**Given information:**
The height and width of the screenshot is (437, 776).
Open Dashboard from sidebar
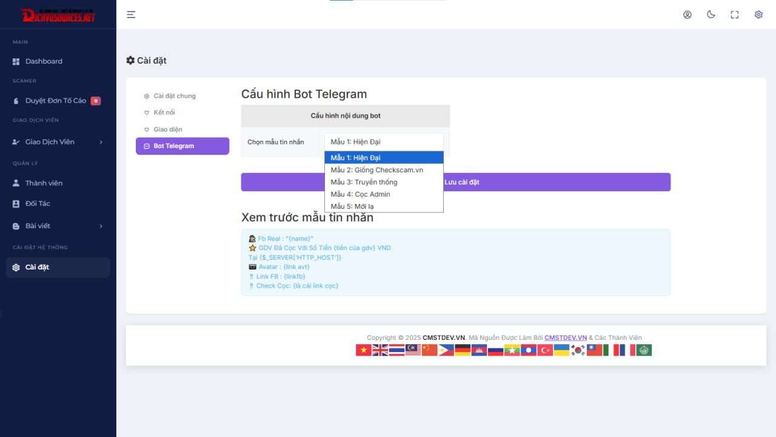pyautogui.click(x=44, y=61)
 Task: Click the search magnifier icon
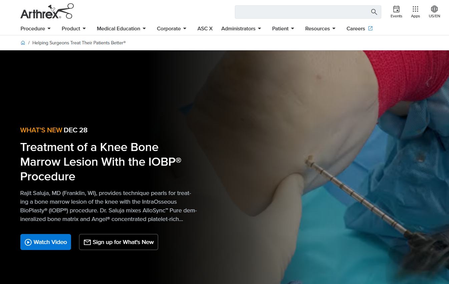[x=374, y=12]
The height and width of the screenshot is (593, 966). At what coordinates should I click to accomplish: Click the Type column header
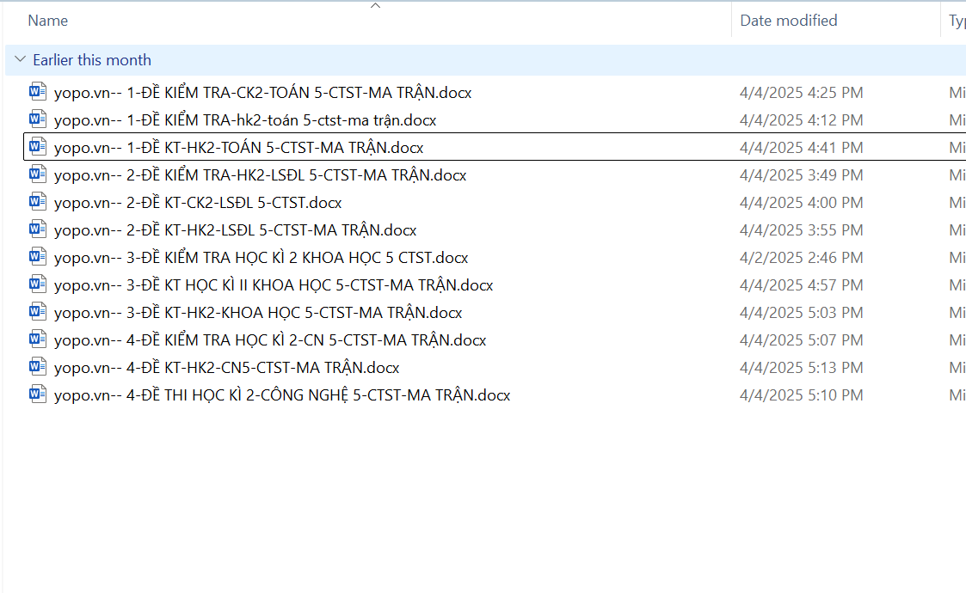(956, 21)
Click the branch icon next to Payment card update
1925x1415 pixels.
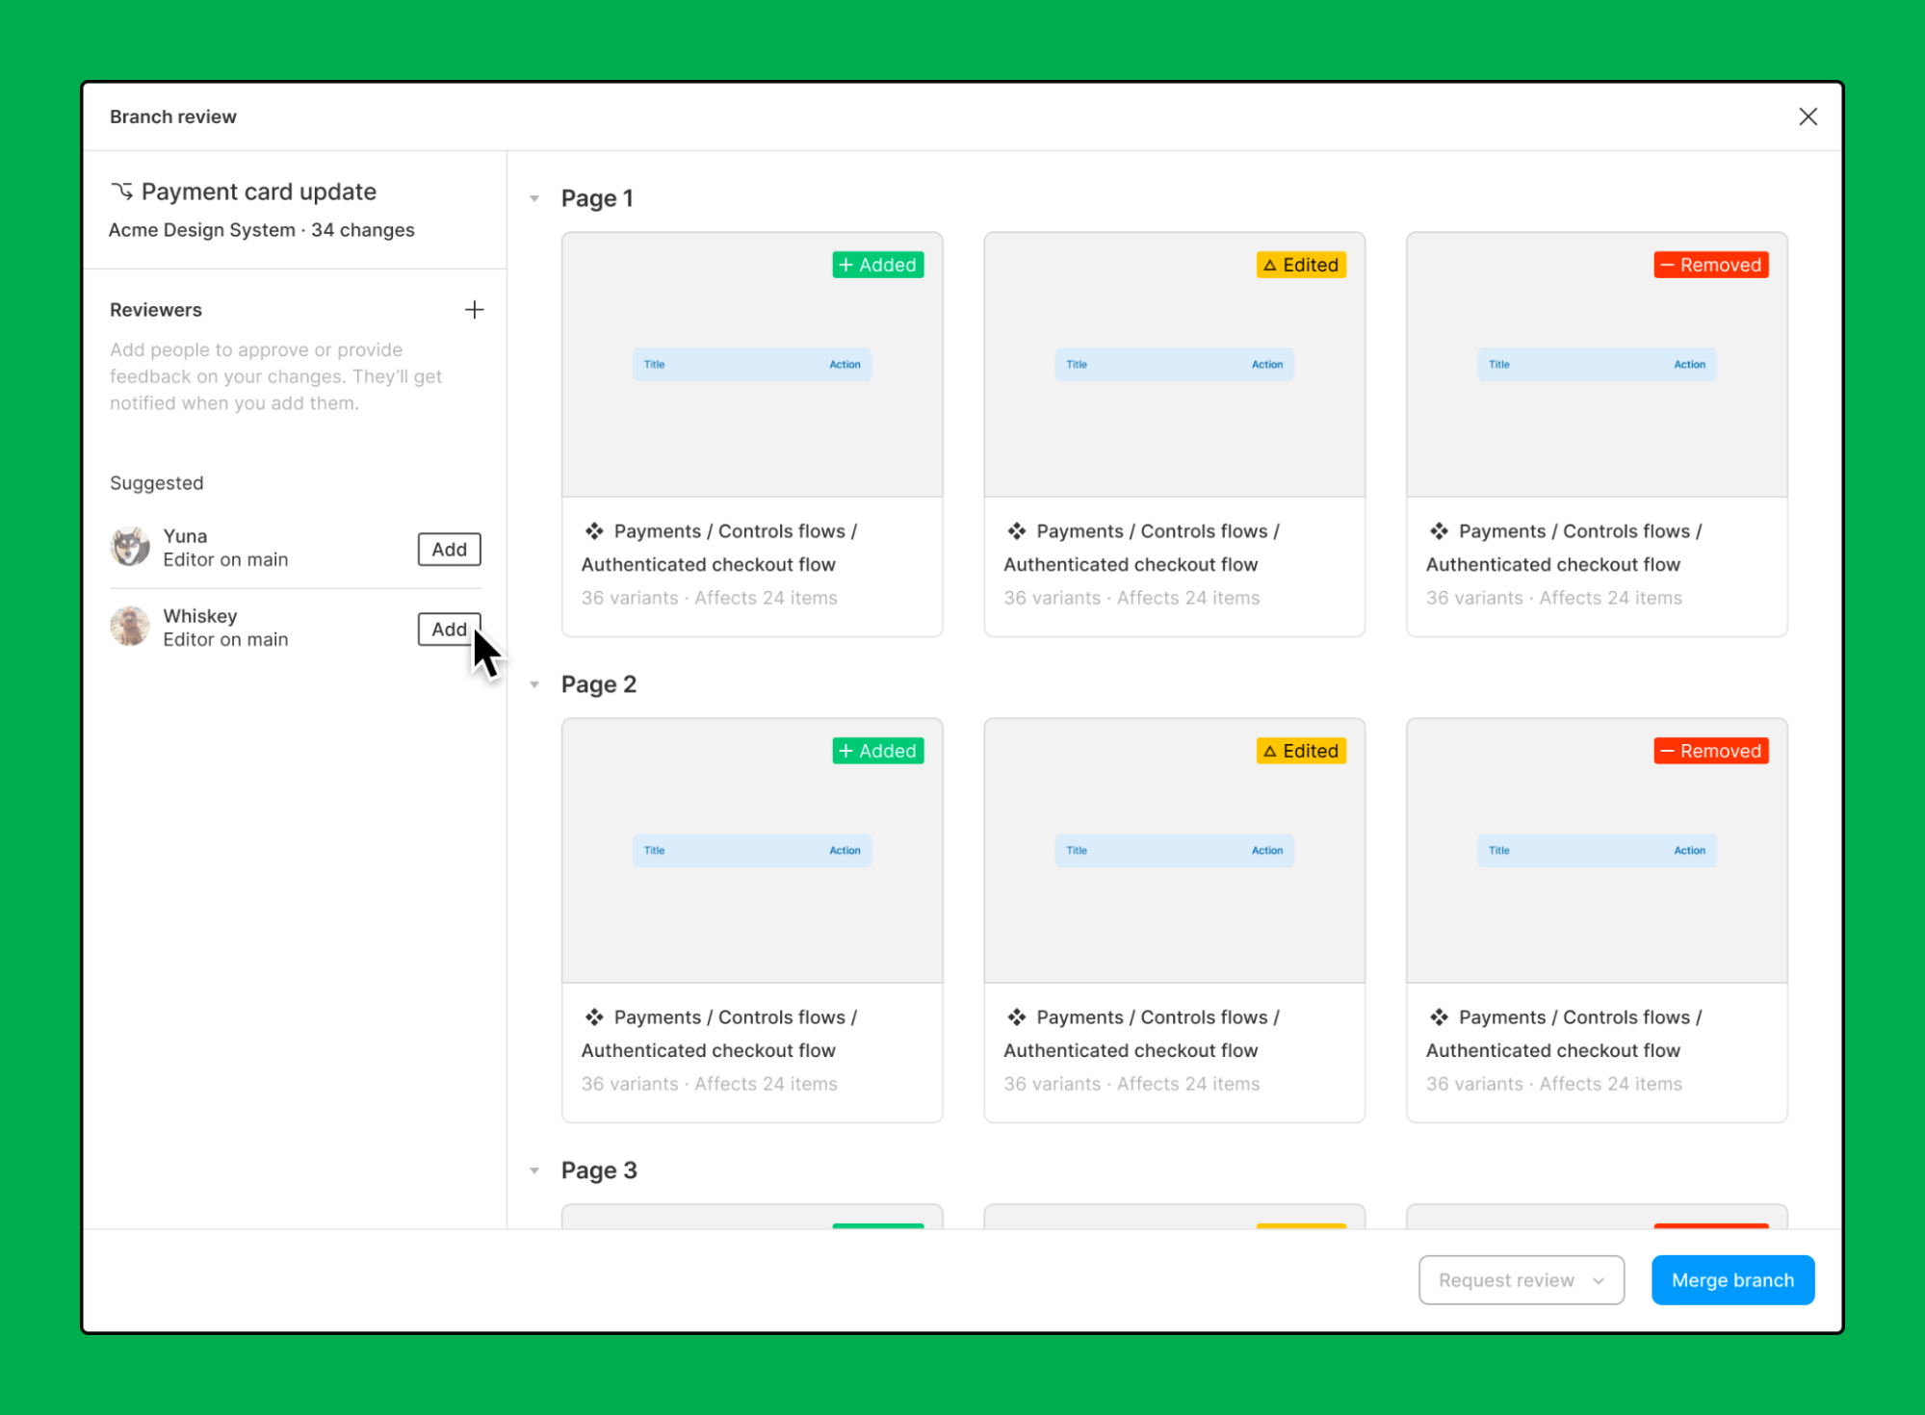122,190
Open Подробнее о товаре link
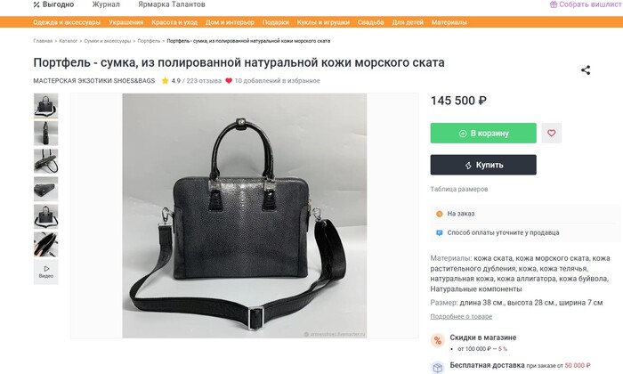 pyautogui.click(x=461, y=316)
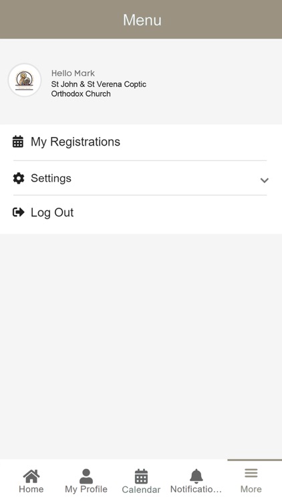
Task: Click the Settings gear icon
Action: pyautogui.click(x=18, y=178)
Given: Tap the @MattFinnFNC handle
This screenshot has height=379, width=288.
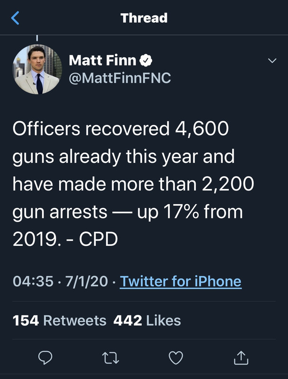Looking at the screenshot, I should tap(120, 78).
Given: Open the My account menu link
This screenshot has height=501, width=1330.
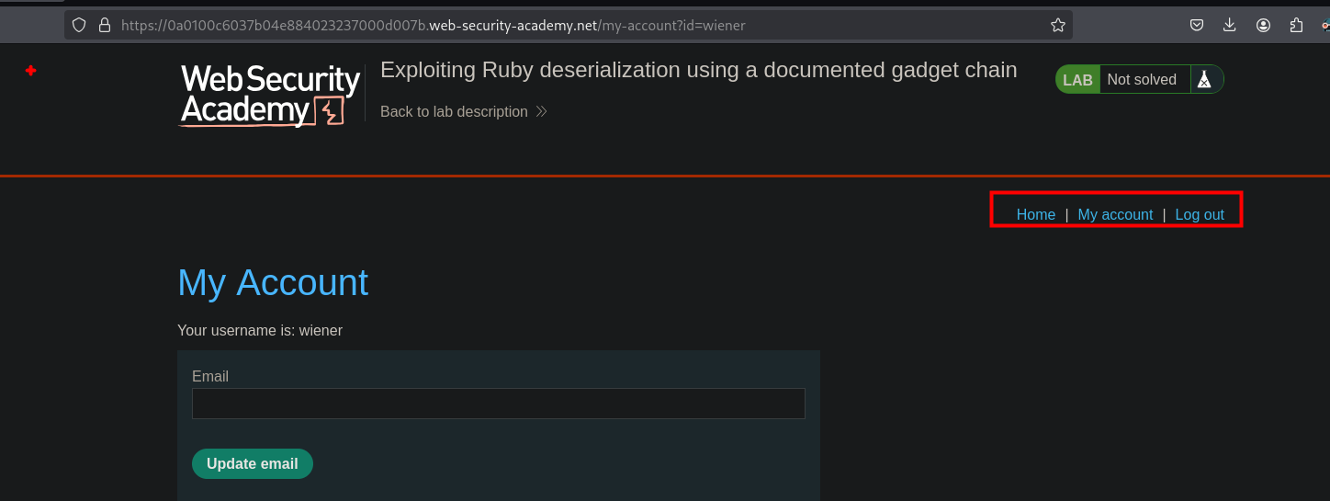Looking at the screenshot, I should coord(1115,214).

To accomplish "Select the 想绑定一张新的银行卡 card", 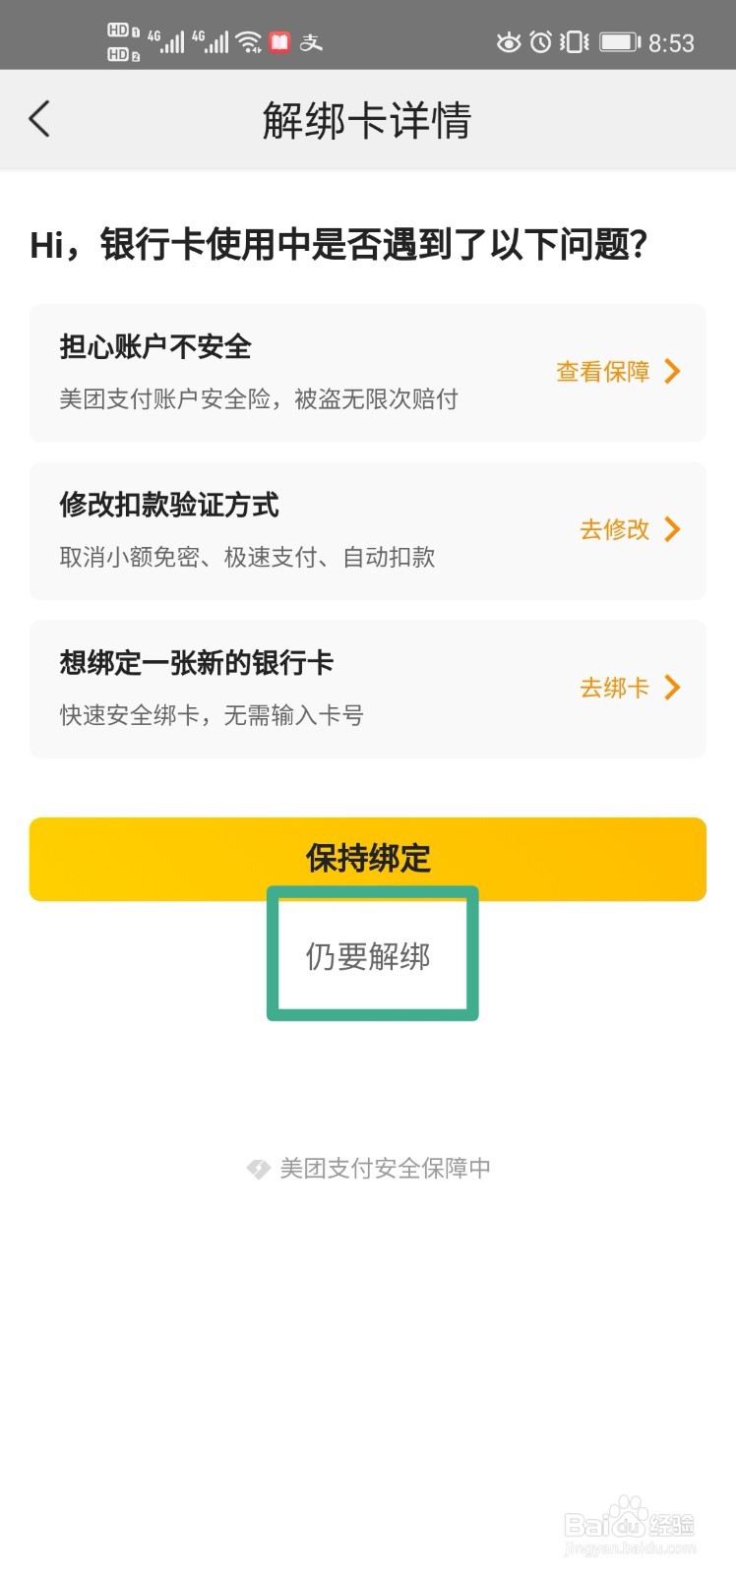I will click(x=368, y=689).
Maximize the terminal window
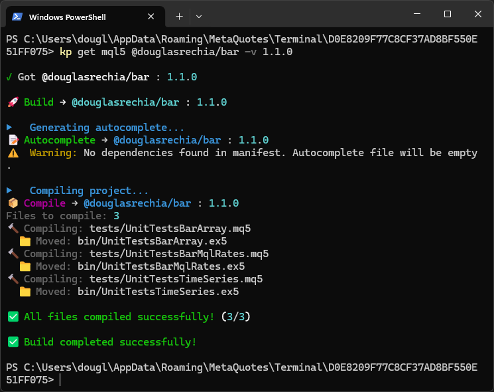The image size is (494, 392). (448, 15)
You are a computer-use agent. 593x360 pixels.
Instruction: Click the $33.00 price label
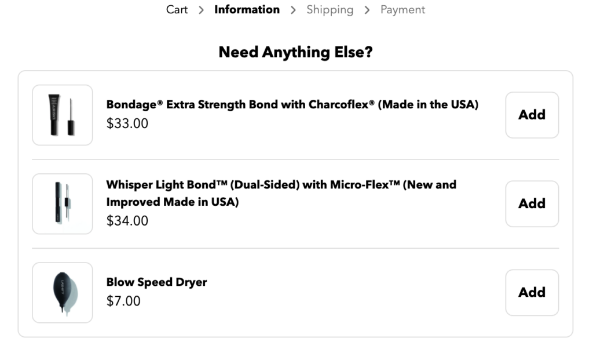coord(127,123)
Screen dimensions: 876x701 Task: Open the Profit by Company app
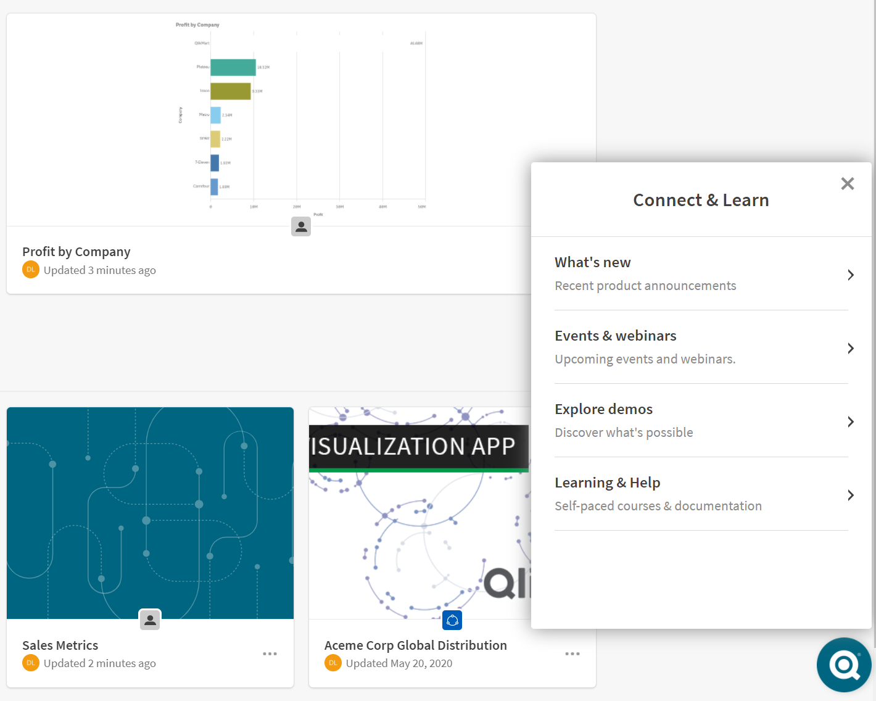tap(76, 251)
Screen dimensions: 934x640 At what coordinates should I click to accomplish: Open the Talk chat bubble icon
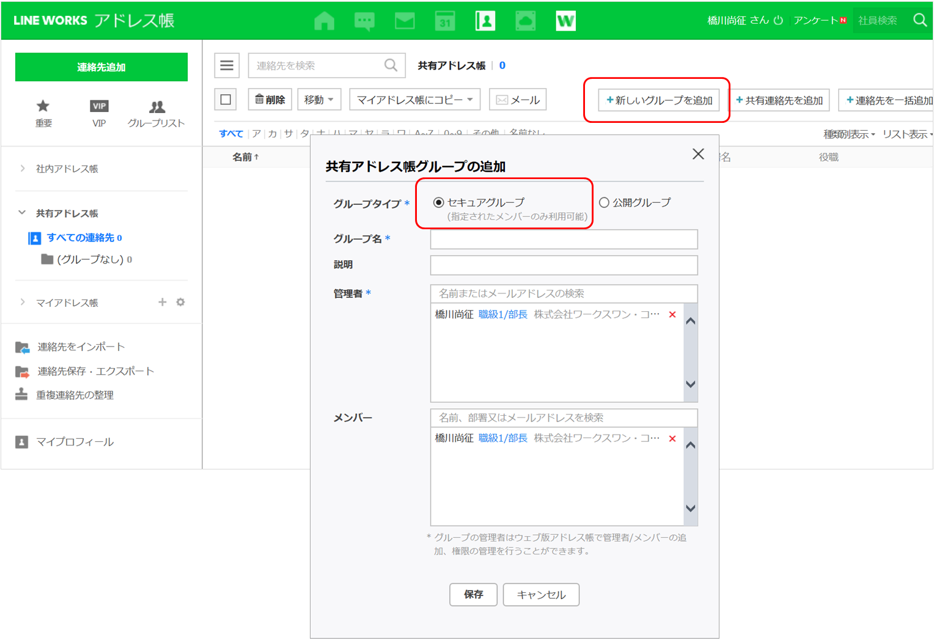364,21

**Problem description:**
Give back, word for word, the lines from the one containing "Maximize the terminal window" through the last line of the listing above; include both ends and exclude the pictures.

**Solution below:**
Maximize the terminal window
The image size is (494, 392). (448, 15)
You are a computer-use agent. 593x360 pixels.
Instruction: Click the $33.00 price label
coord(127,123)
Screen dimensions: 876x701 Task: Open the Profit by Company app
tap(76, 251)
Screen dimensions: 934x640 At what coordinates should I click to accomplish: Open the Talk chat bubble icon
364,21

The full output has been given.